Il cantautore si chiede quale sia davvero il modo di fare qualcosa di attivo per promuovere la pace
IL VIDEO E' INTRODOTTO DA UN TESTO ORIGINALE DELL'ARTISTA
Sono Malavoglia e sono un cantautore nato e cresciuto in Oltrepò, ma di origini pugliesi. Faccio musica da tanti anni e ho alle spalle molta gavetta e attività live, un album uscito nel 2025, collaborazioni bellissime (Maninni, Roberta Giallo) e l'apertura dei concerti di moltissimi artisti incredibili (Roberto Vecchioni, Raf, Umberto Tozzi, Orietta Berti, Enrico Ruggeri, Nomadi e molti altri). Tra tutte queste esperienze ho collezionato tanti "no", ma anche premi e riconoscimenti importanti.

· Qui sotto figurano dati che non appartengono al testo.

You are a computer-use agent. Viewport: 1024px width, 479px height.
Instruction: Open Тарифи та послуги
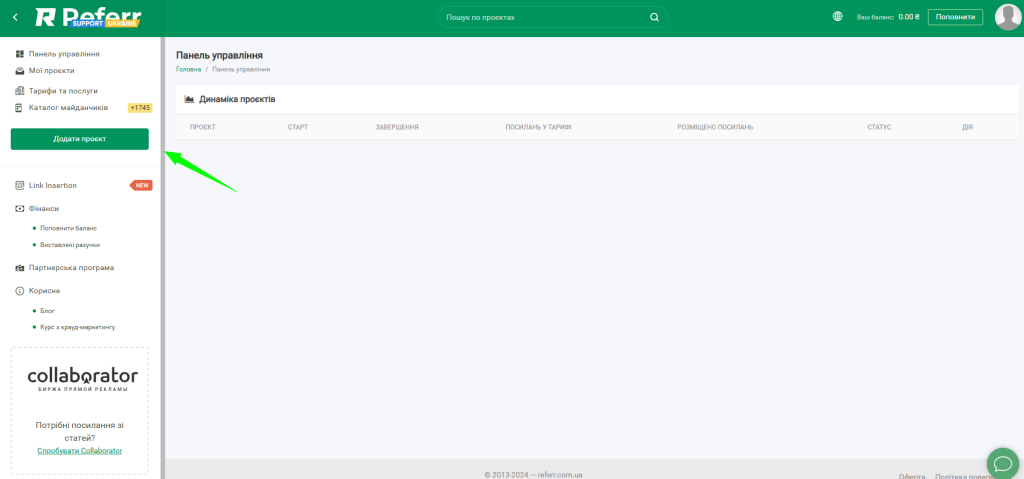(x=62, y=91)
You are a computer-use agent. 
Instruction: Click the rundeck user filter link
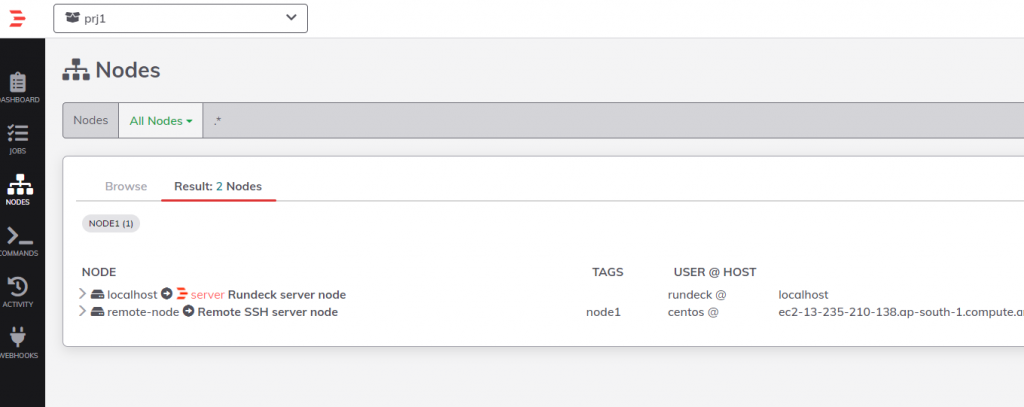tap(691, 294)
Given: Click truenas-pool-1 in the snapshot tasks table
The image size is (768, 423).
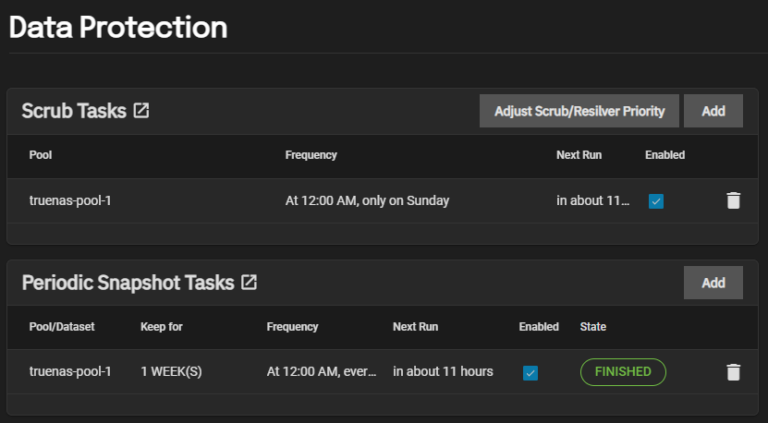Looking at the screenshot, I should coord(70,372).
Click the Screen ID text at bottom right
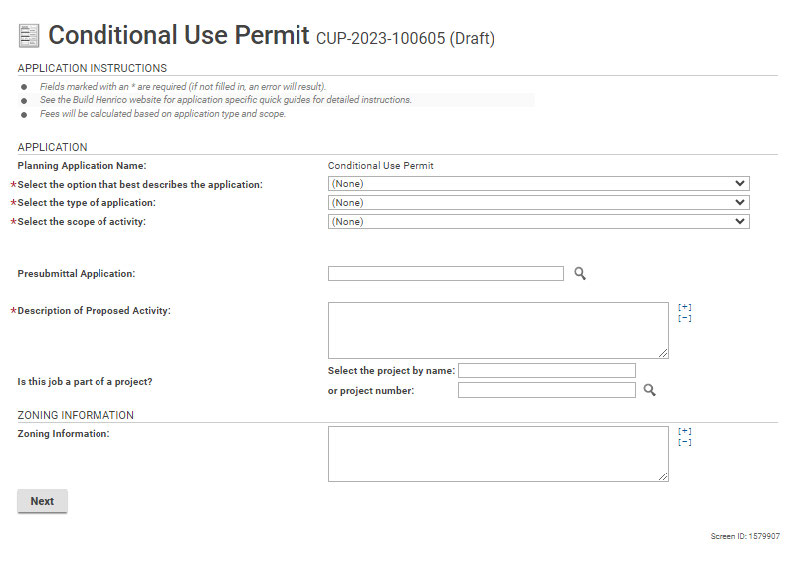Screen dimensions: 791x569 click(x=745, y=537)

Ora sto lavorando al mio secondo album e proprio il mio nuovo singolo, Quale Retorica, ne farà parte. L'ho scritta di getto, in una sera di inizio marzo, tra le bombe di Kiev e i razzi su Gaza. Oggi, visto quello che sta succedendo, forse è ancora più attuale, senza dimenticare che in altre parti del mondo — come il Sudan, il Myanmar e lo Yemen — altre guerre silenziose e meno mediatiche continuano a fare a pezzi ossa, carne e case. In tutto ciò, mentre la mia generazione, figlia degli anni ’90, resta prigioniera tra un benessere di plastica ed eroi che non verranno mai a salvarci, e mentre gli slogan liberali di integrazione e uguaglianza riempiono le bacheche dei nostri social, mi sono chiesto quale fosse davvero il modo di fare qualcosa di attivo per promuovere la pace. Per questo ho scritto questo brano: quasi fosse l’esigenza di dover fare qualcosa con le mie forze… anzi, con le mie “armi”: le parole e la musica. Una necessità che porta il nome di tutti.
La canzone è stata registrata e prodotta da Andrea Massaroni, mentre al basso troviamo il mio bassista storico e amico Francesco Tripi; mix e master finale sono stati affidati a Luca Vittori. Per la realizzazione del video non volevo che si susseguissero immagini di guerra, anzi. Volevo qualcosa di totale in contrapposizione al testo e al brano, ma che ne rispecchiasse, simbolicamente, il significato. Per questo ho scelto le colline del mio Oltrepò, un posto che amo e da cui provengo, come se quel paesaggio suggestivo e bellissimo divenisse il protagonista del brano. Qualcosa da preservare, difendere e amare. Cesare Bobbiesi è stato bravissimo a capire cosa volessi e ha creato il film che desideravo. Un girato essenziale, diretto e senza fronzoli: in un paesaggio aperto, luminoso e silenzioso, il video oppone la bellezza della natura alla brutalità della guerra.
Voglio raccontare una piccola curiosità riguardo al video: nella scena iniziale e finale vedete una margherita, eppure al suo posto doveva esserci un proiettile che io avrei poi raccolto e messo in tasca. Quando siamo arrivati sulle colline di Montalto Pavese, però, camminando mi sono imbattuto in questa margherita solitaria in mezzo a un campo immenso. Era lì, come se ci stesse aspettando per dirci che la bellezza resiste sempre. Un altro dettaglio del video è la giacca che indosso: era la divisa militare che mio padre ha portato durante il suo servizio nell’Esercito Italiano.